Но Петя, догадавшись, куда клонит Павлик, дернул друга за рукав.
– Павел, уймись же! – прошептал он. – Отец запретил об этом с кем-либо говорить.
– Сомнения в том, что вы исповедовали и причащали именно императора? – не обращая внимания на друга, продолжал Павел.
Тут уж вмешалась Марья Алексеевна:
– Павлик, ну что ты такое говоришь! Что за глупости! Мне стыдно за тебя! Простите нас, отец Алексий! Ребята просто сильно переволновались. Они очень тяжело переживают смерть государя. Пойдемте, дети! – с трого взглянула она на сыновей.
– С Богом, Марья Алексеевна, с Богом! Хоро шие у вас мальчики, вам нечего стыдиться, – священник еще раз благословил семейство и поспешил откланяться.
– Павел! Если ты еще раз заведешь разговор на эту тему, я вынуждена буду пожаловаться Андрею Петровичу! – госпожа Никольская строго посмотрела на пасынка.
Павлик опустил глаза:
– Простите меня!
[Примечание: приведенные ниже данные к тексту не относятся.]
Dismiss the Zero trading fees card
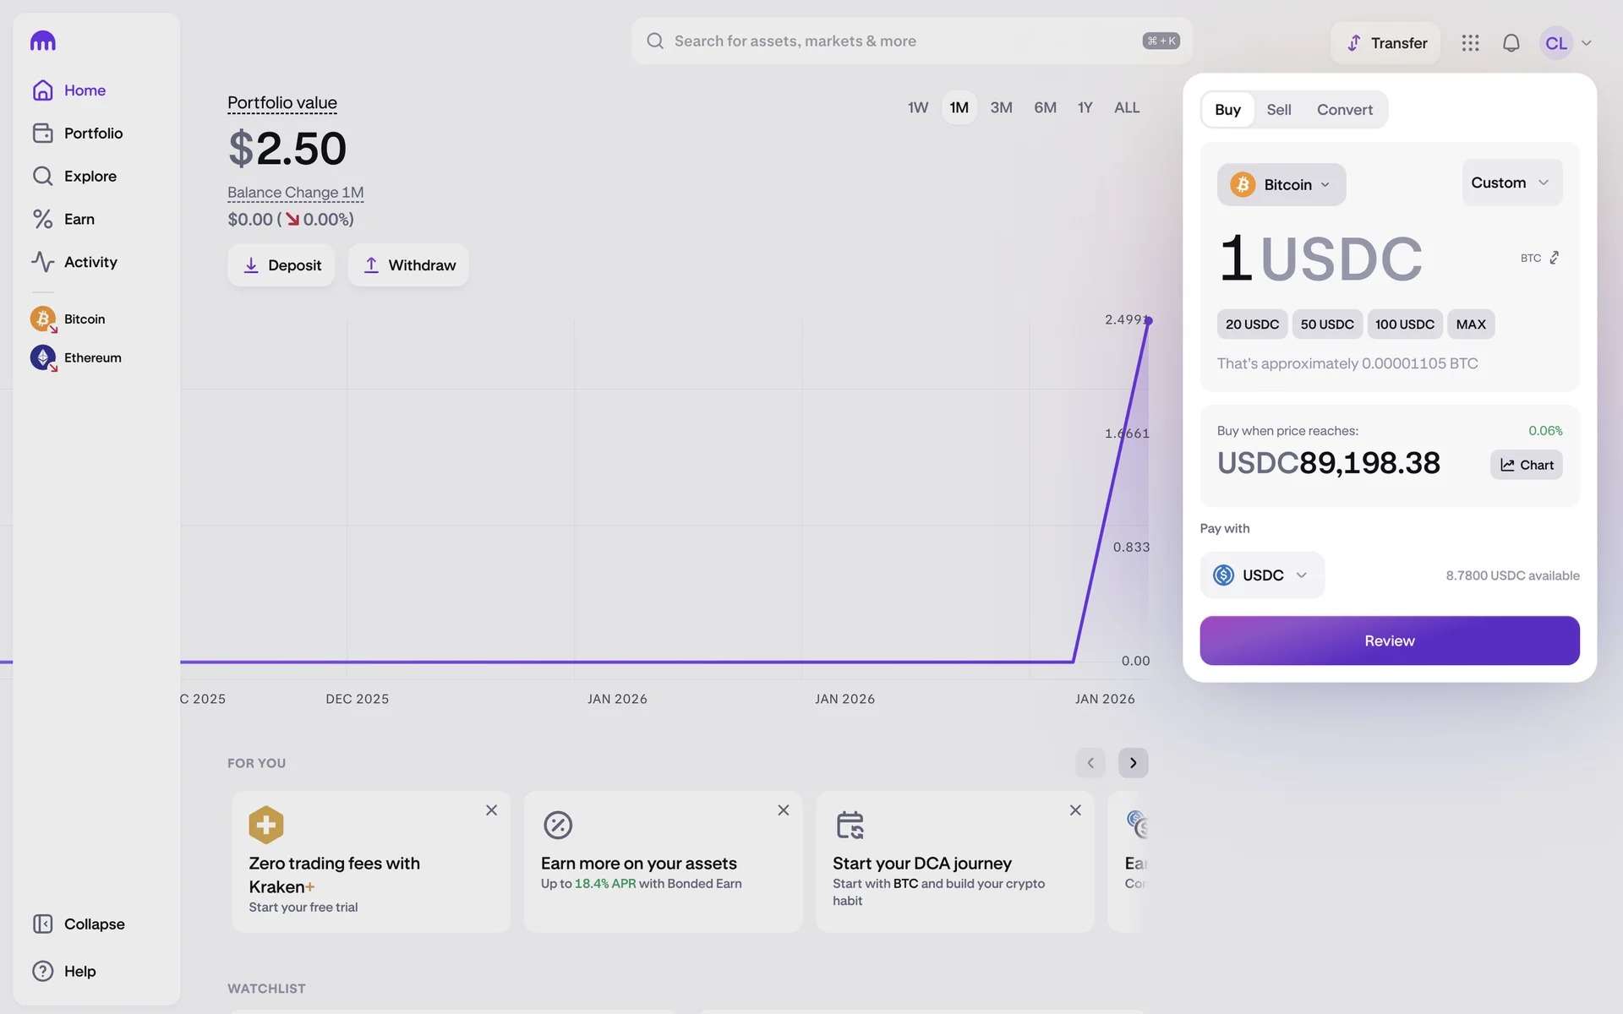1623x1014 pixels. 491,810
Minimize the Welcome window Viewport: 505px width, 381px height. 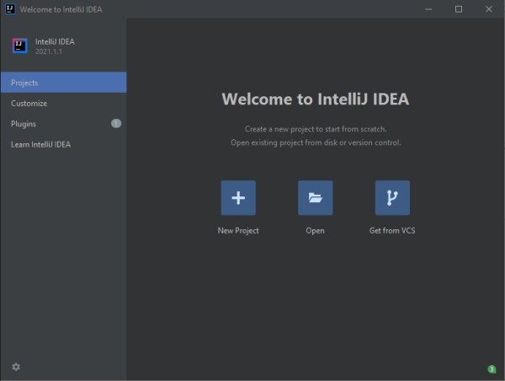pyautogui.click(x=428, y=9)
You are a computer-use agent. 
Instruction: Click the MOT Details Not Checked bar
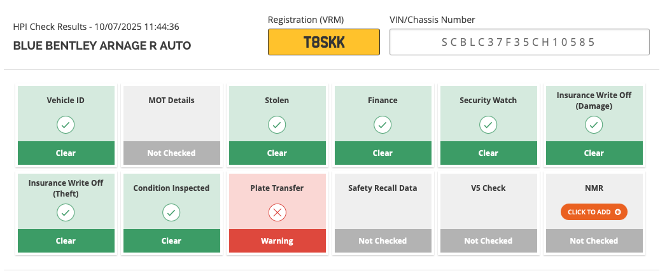pyautogui.click(x=171, y=153)
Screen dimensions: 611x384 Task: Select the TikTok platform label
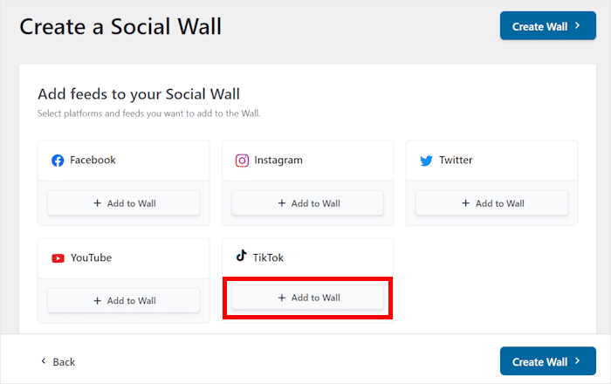pos(268,257)
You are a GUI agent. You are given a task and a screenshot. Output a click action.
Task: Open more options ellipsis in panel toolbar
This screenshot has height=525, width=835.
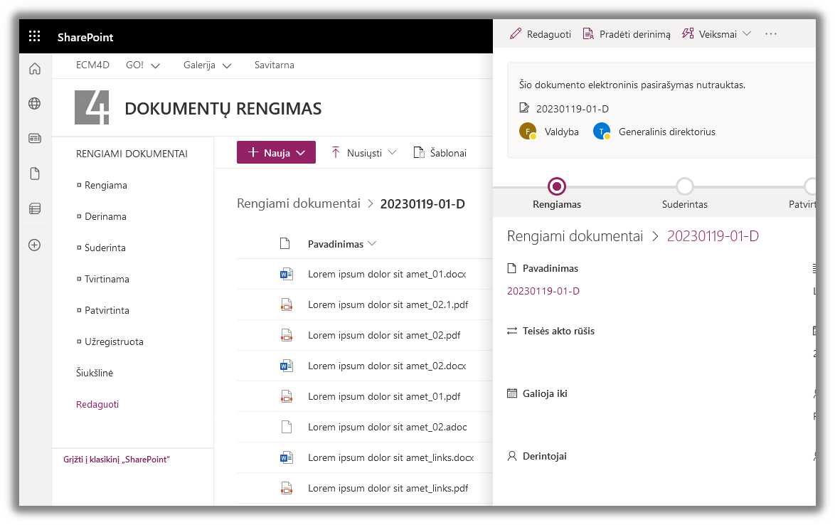pyautogui.click(x=770, y=34)
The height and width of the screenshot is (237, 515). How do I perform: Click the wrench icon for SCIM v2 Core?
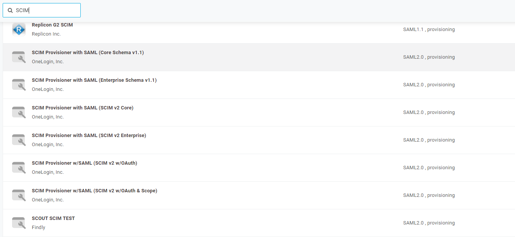click(x=19, y=112)

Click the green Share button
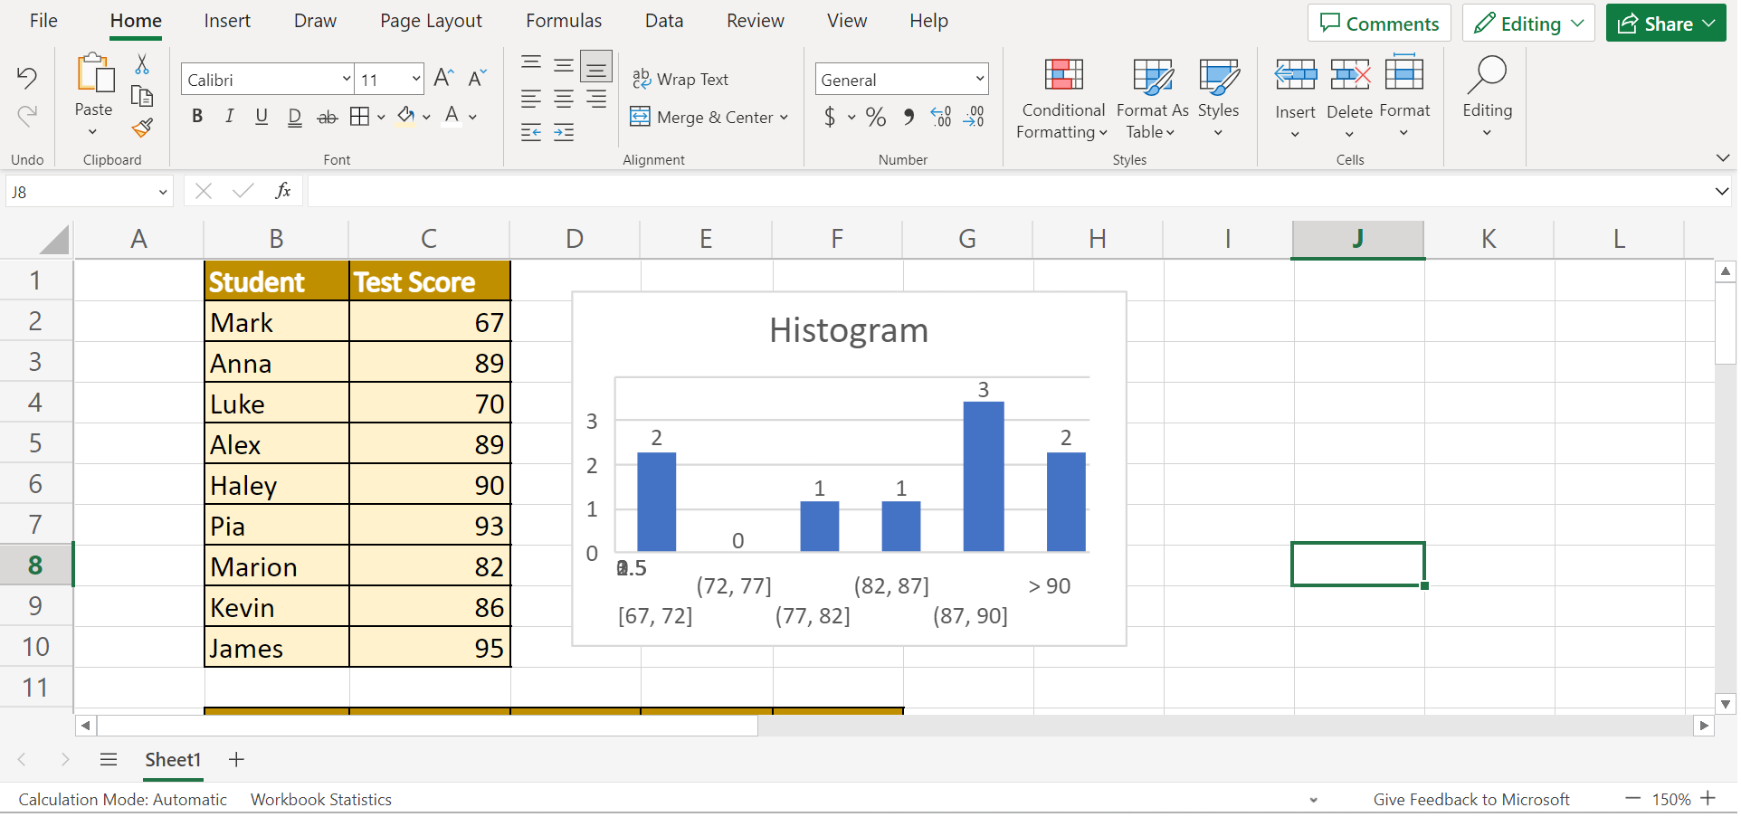tap(1665, 24)

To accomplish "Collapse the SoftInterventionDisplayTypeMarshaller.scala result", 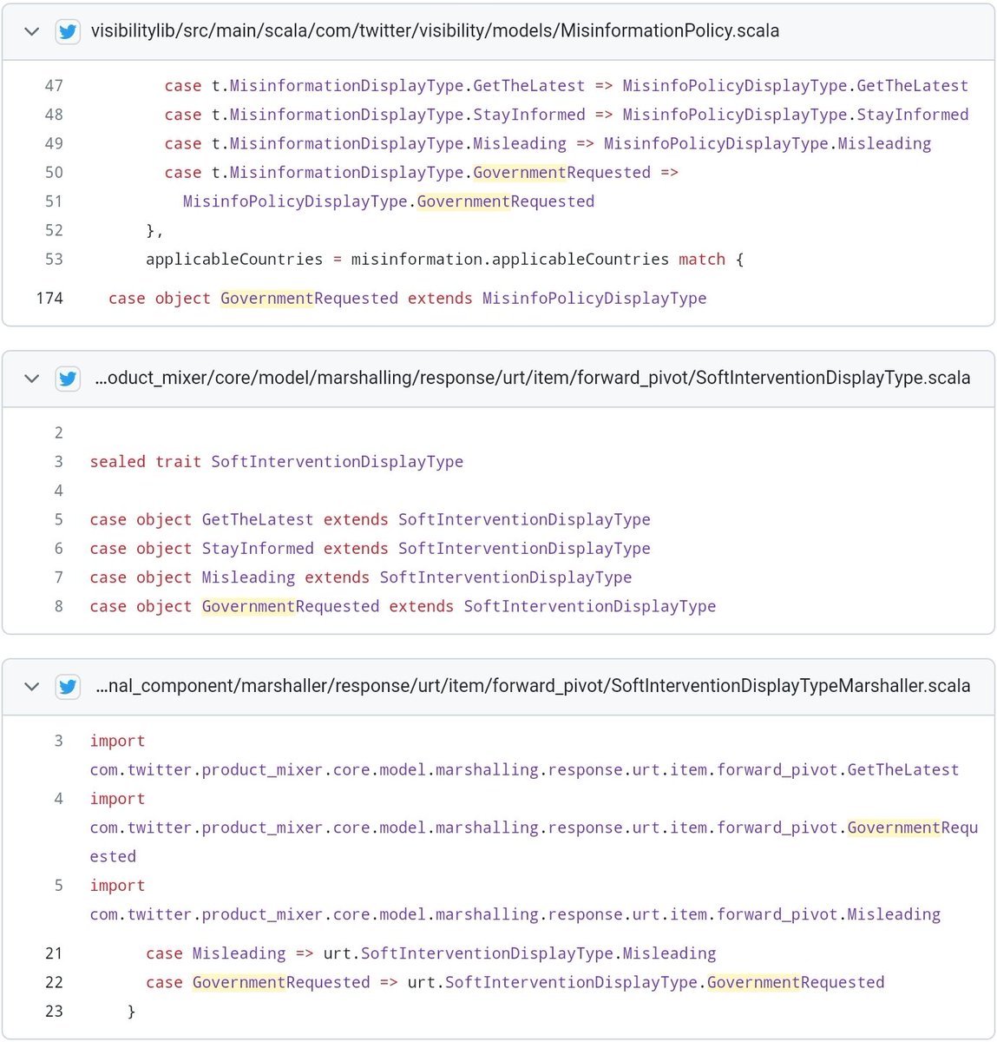I will (x=32, y=686).
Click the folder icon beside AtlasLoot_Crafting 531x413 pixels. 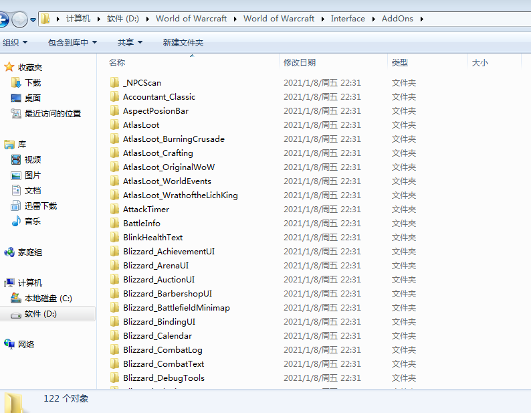coord(115,153)
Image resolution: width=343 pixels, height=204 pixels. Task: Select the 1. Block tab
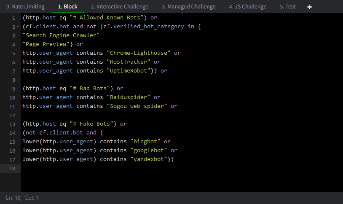pos(67,7)
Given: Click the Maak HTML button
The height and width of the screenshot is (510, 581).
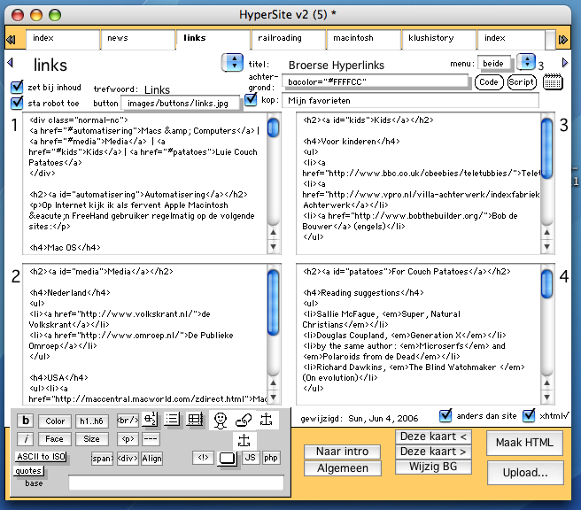Looking at the screenshot, I should 525,443.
Я обещаю, что больше ни с кем не заговорю об этом!
– То-то же! – произнесла Марья Алексеевна и направилась к экипажу, ожидавшему их у ворот монастыря.
* * *
А вечером в гости к Никольским зашел Лакиер. Он был очень взволнован и, отказавшись от ужина, прошел в кабинет полковника.
Андрей Петрович усадил доктора в кресло подле письменного стола, а сам устроился напротив и вопросительно взглянул на гостя. Тот мялся, явно не зная, как начать разговор. Полковник закурил трубку и спокойно ждал.
– Как у вас жарко, – вымолвил наконец Борис Львович. Он достал носовой платок и отер пот, обильно выступивший на лбу.
– Да, Гаврила явно перестарался, растапливая печь, – ответил Никольский.
Он подошел к окну и приоткрыл форточку.
– Итак, о чем вы хотели со мной поговорить? – осведомился полковник, возвращаясь на свое место.
– Что вы думаете по поводу слухов, расползающихся по городу? – спросил гость.
– Вы имеете в виду этот бред, будто государь не умер от горячки? Я и раньше это слышал. Кончина императора оказалась для всех слишком внезапной. Стоит ли удивляться, что такое событие тут же обросло различными слухами и сплетнями! Но все это чистый вздор. Уж мы-то с вами это знаем, не так ли? – спокойно ответил казак.